If a picture appears in the records, leave it out and transcribe the rest exactly.

── Data ──

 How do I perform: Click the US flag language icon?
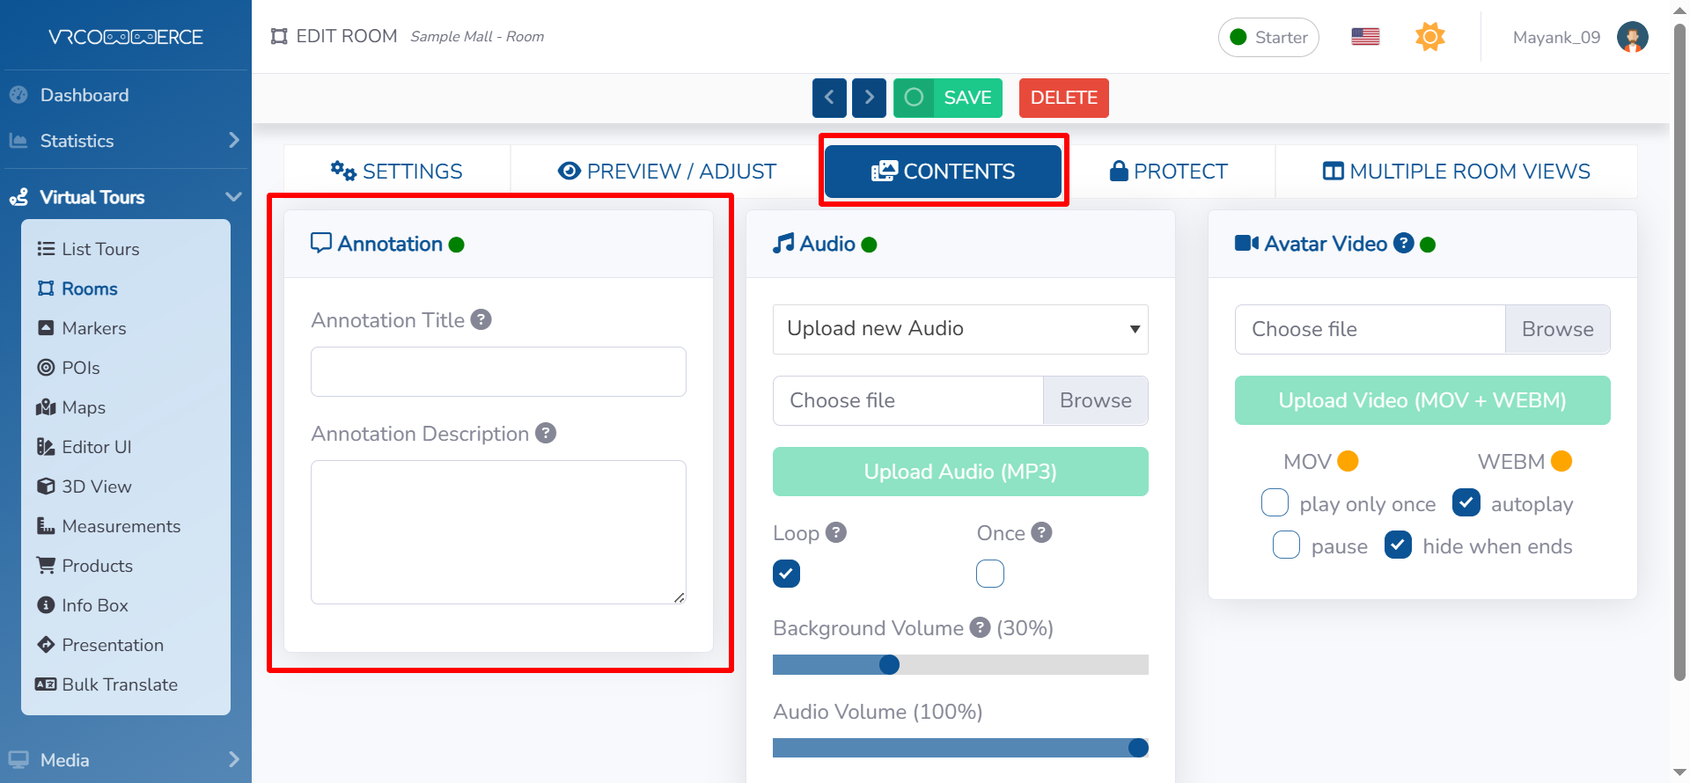tap(1365, 37)
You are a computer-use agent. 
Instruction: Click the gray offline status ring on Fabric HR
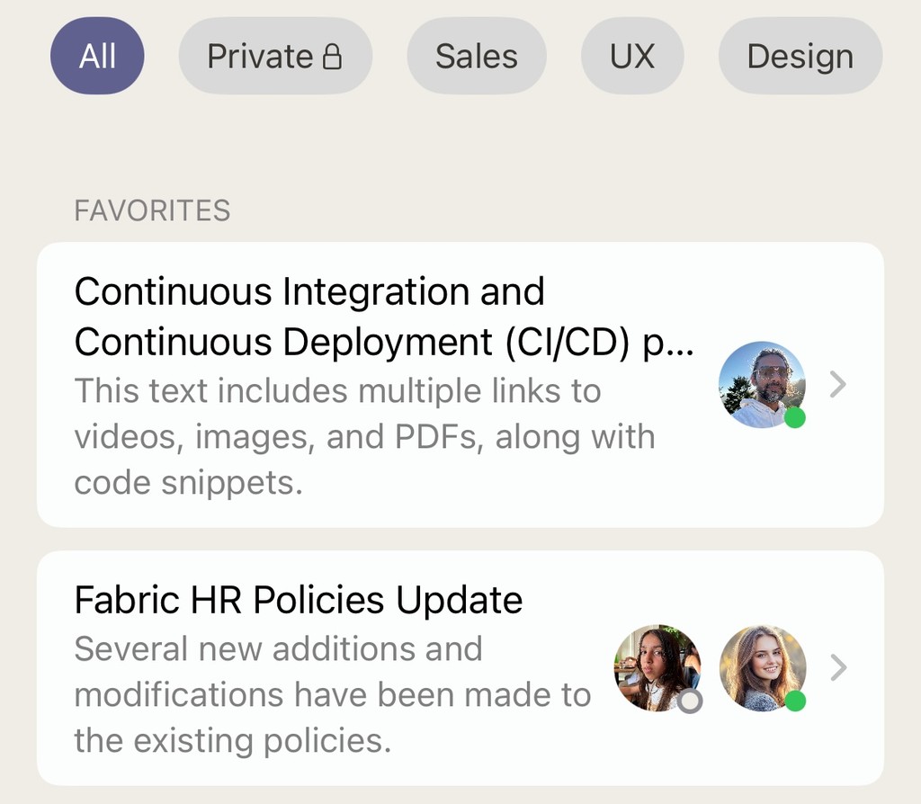(x=690, y=701)
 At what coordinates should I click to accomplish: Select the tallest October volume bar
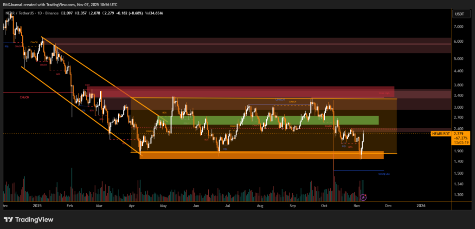334,185
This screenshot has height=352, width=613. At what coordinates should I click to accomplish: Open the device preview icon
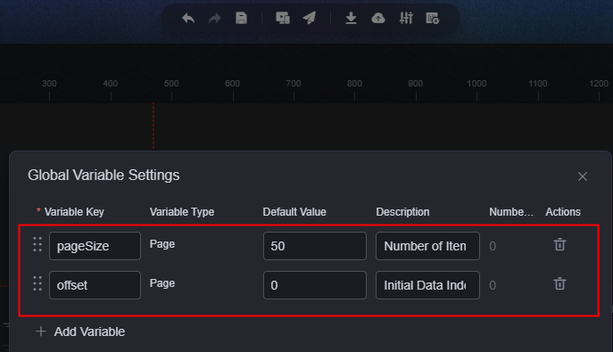(x=283, y=18)
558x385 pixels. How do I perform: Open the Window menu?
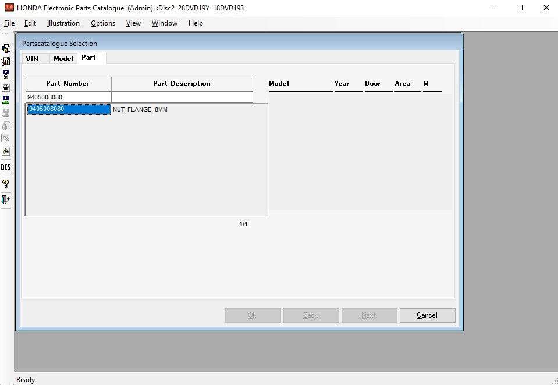point(165,23)
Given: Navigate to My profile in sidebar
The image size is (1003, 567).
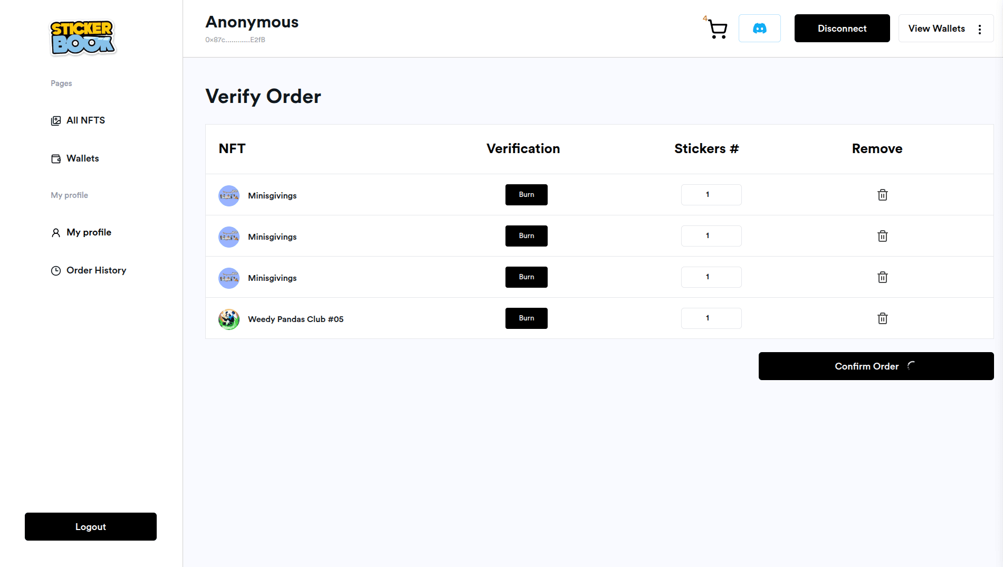Looking at the screenshot, I should [88, 232].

───

▶ **Exercise result**:
 How do I perform: Click the US flag language icon?
tap(1365, 37)
You are a computer-use agent. 
Instruction: Click the gray offline status ring on Fabric HR
(x=690, y=701)
 At what coordinates should I click to accomplish: Select the tallest October volume bar
334,185
This screenshot has height=352, width=613. At what coordinates should I click to accomplish: Open the device preview icon
(x=283, y=18)
558x385 pixels. How do I perform: Open the Window menu?
point(165,23)
Given: Navigate to My profile in sidebar
The image size is (1003, 567).
Looking at the screenshot, I should [88, 232].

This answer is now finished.